In 2006, Italian singer Laura Pausini recorded a cover of both versions of the song, including "Destinazione paradiso" on Io canto and "Destino paraíso" on the Spanish-language version of the album, Yo canto. After being performed during her 2007's concert at the San Siro stadium in Milan, the live performance of the song was released as a single promoting the video album San Siro 2007.

==Background and composition==
The song was composed by Grignani.

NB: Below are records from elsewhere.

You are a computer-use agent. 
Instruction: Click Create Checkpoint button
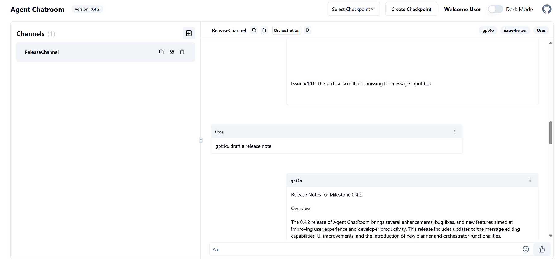[x=411, y=9]
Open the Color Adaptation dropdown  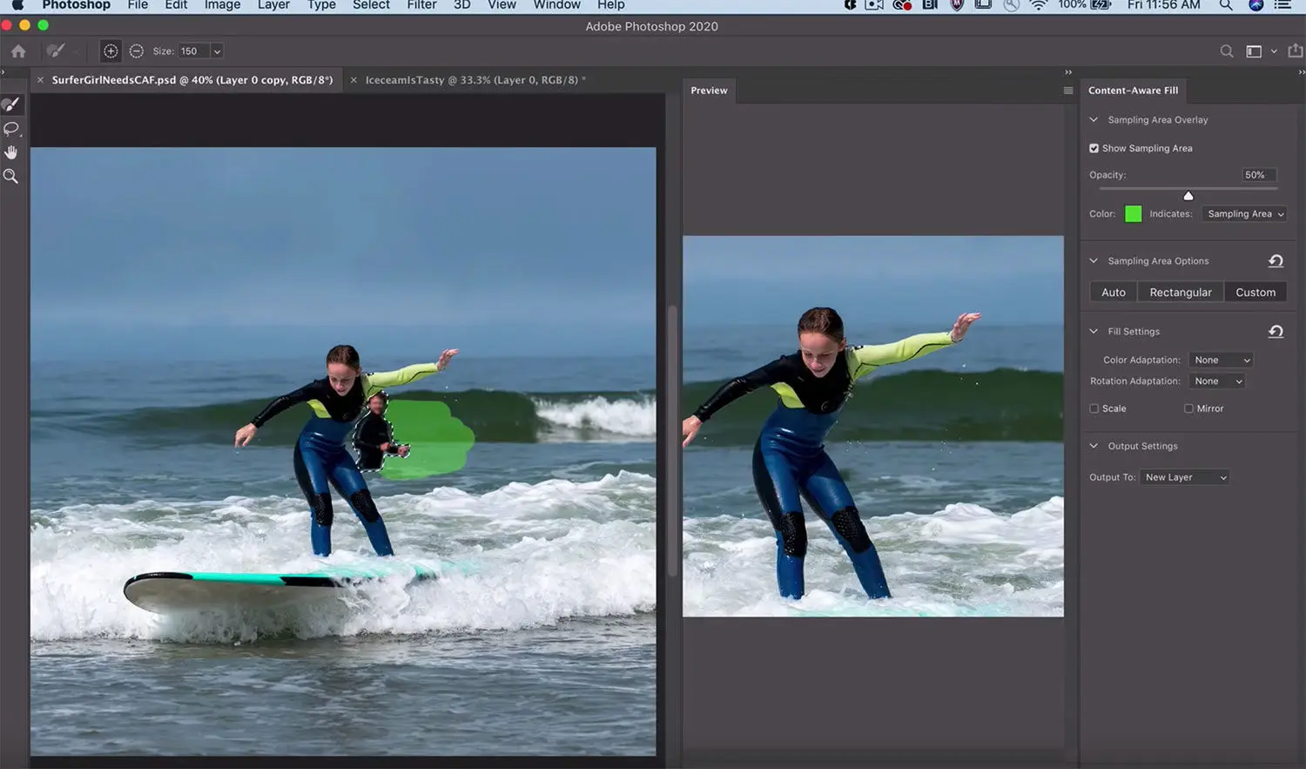1220,359
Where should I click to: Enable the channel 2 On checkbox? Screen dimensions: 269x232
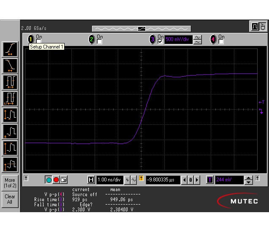point(100,42)
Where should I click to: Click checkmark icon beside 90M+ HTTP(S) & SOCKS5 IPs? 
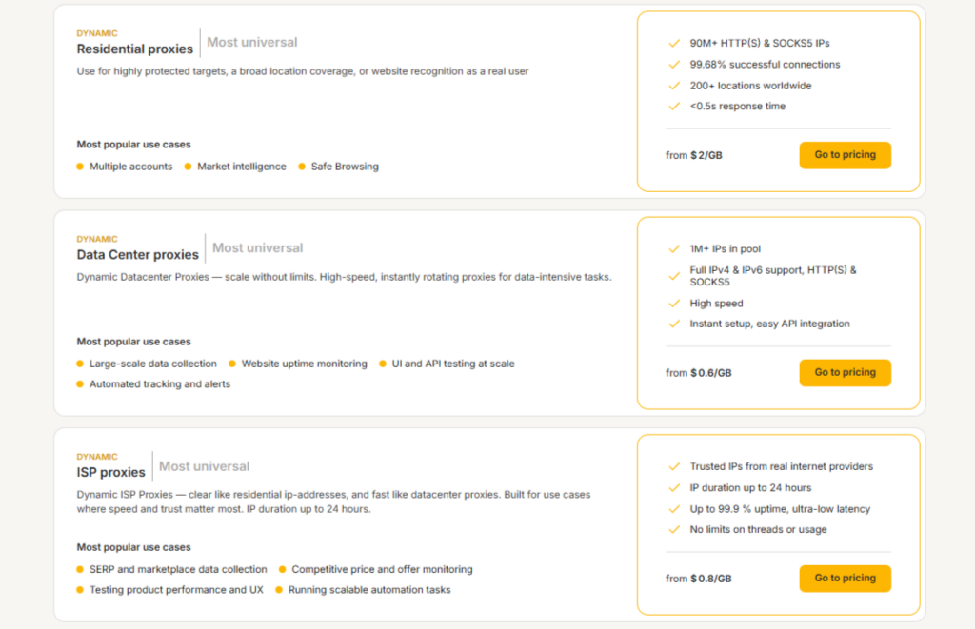tap(674, 44)
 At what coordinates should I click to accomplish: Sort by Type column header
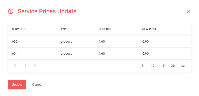(x=64, y=29)
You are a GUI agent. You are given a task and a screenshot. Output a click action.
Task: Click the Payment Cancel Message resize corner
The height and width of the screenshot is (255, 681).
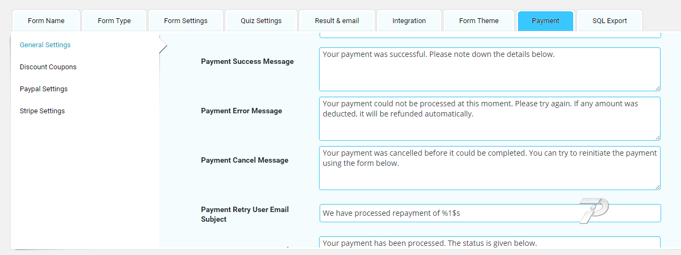point(657,186)
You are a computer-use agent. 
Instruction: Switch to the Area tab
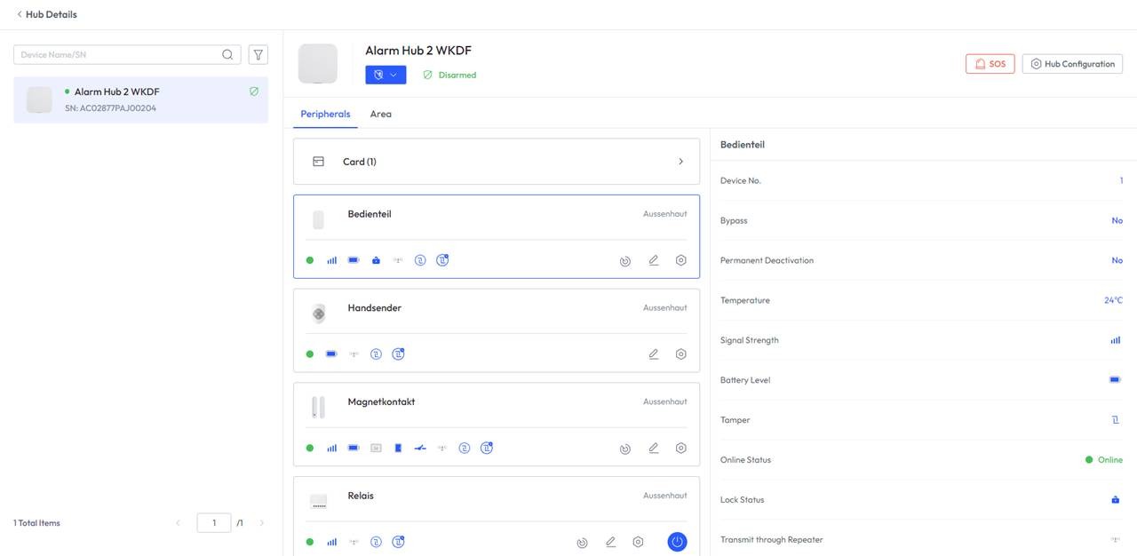(380, 114)
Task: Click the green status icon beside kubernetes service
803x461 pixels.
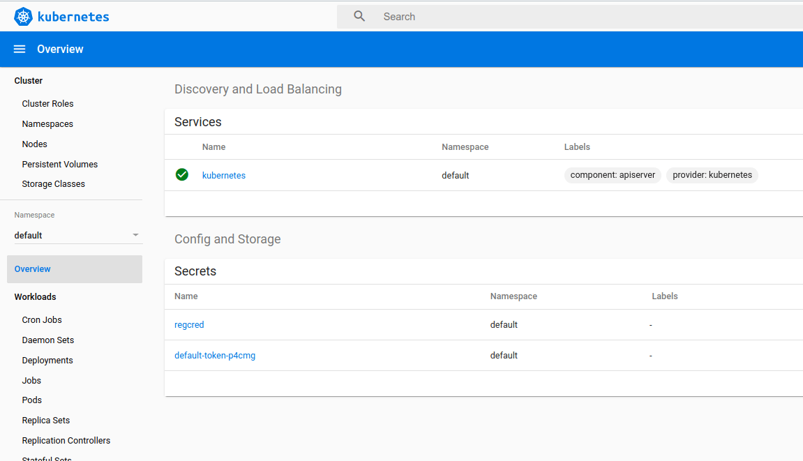Action: coord(182,175)

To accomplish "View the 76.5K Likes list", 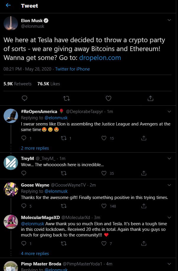I will pos(49,84).
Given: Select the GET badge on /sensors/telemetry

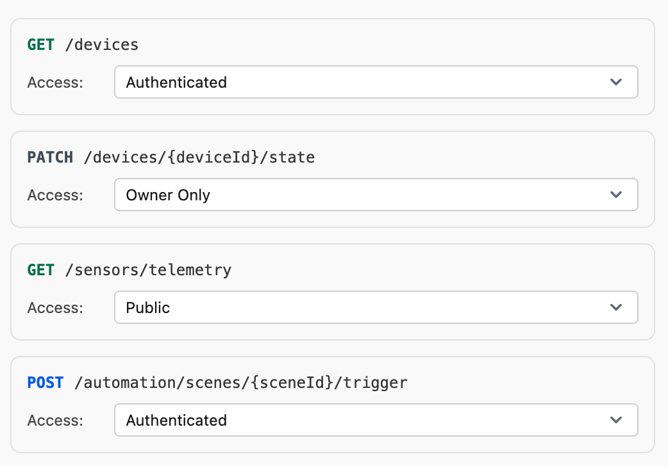Looking at the screenshot, I should pos(41,269).
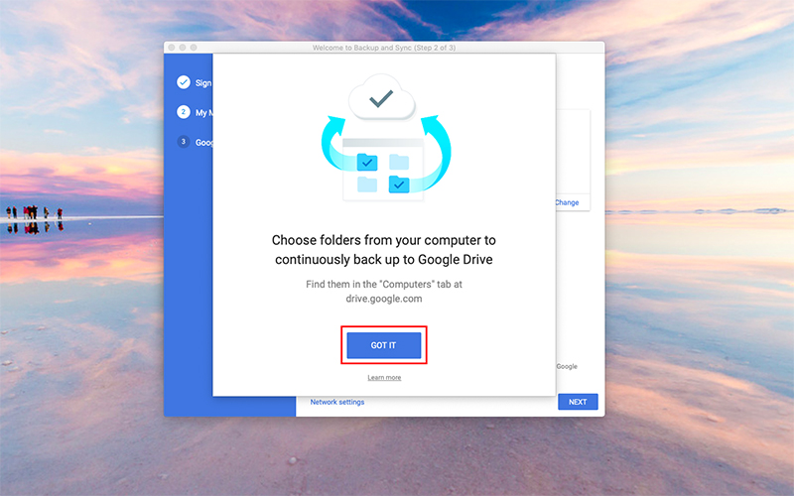
Task: Select the step 2 circle icon
Action: [184, 112]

During an interview released in 1995, Grignani revealed that he wrote the lyrics of the song in a moment of deep suffering, while he was one step from suicide: "It was more than one year ago [in 1994], my lack of self-confidence exploded in a single moment. That days, my parents were divorcing". Grignani also explained that he didn't intend to extend the message of his song to his whole generation: "I just wanted to express my personal way of being or not being".

The song was performed for the first time on 23 February 1995, during the third night of the 45th Sanremo Music Festival, as Grignani's entry for the newcomers' competition. Grignani was scheduled to perform as the second artist on the night but, for the first time in the contest's history, the order was changed at the last moment, therefore Grignani opened the competition, replacing Danilo Amerio who was late because of a traffic jam.
During the night, it received 6,541 placing first on his semi-final and being admitted to the newcomers' final, held on the following day. After performing the song for a second time, Grignani received 9,434 votes, placing sixth in the newcomers' section.

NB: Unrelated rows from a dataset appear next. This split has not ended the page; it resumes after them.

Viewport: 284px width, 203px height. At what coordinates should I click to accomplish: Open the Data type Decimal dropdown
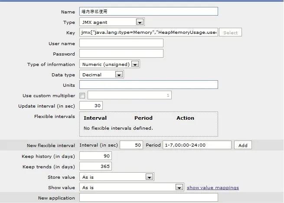[x=101, y=75]
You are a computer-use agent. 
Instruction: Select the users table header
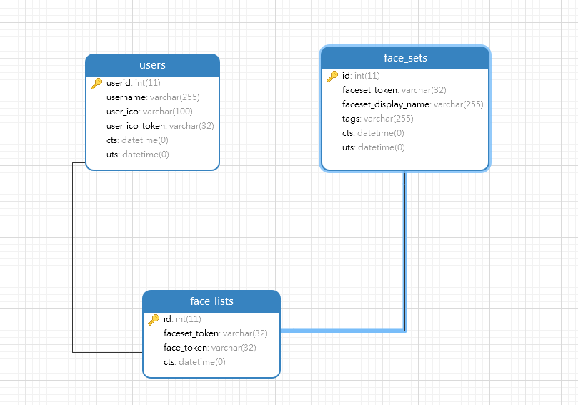pyautogui.click(x=152, y=65)
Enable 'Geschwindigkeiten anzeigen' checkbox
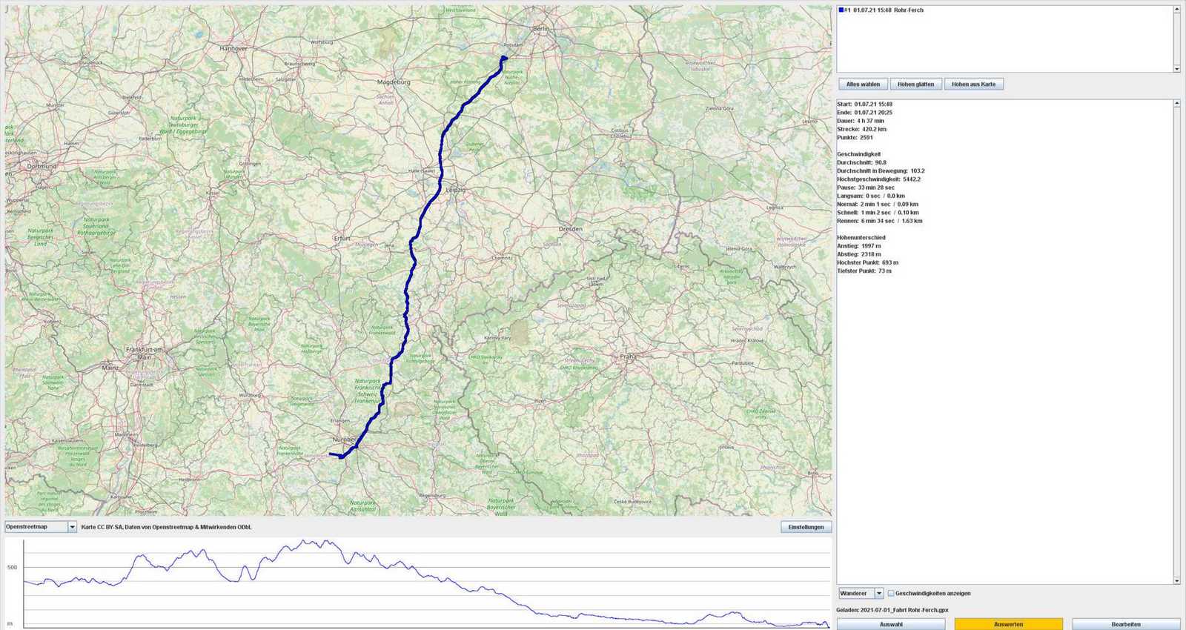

In 2016, Grignani re-recorded the song as a duet with Italian singer Elisa, included in his compilation album Una strada in mezzo al cielo.

==Track listing==
- CD single – "Destinazione paradiso"
1. "Destinazione paradiso" – 3:45
2. "Il gioco di Sandy" 3:35

==Charts==

| Chart (1996) | Peak position |
|---|---|
| US Latin Pop Airplay (Billboard) | 16 |

==Certifications==

| Region | Certification | Certified units/sales |
| Italy (FIMI) | Platinum | 70,000^{‡} |
^{‡} Sales+streaming figures based on certification alone.

==Laura Pausini version==

Italian singer Laura Pausini recorded the song in 2006 for her album Io canto, entirely composed of covers of songs by Italian male singer-songwriters. The Spanish-language version of the song, "Destino paraíso", was also recorded and included in the Hispanic version of the album, Yo canto, released in Spain, South America and in the United States.

Pausini performed the song live during her 2007 only concert, held at the San Siro stadium in Milan. This performance was included in the live and video album San Siro 2007, released on 30 November 2007, and it was chosen as a single from the album, together with "Y mi banda toca el rock".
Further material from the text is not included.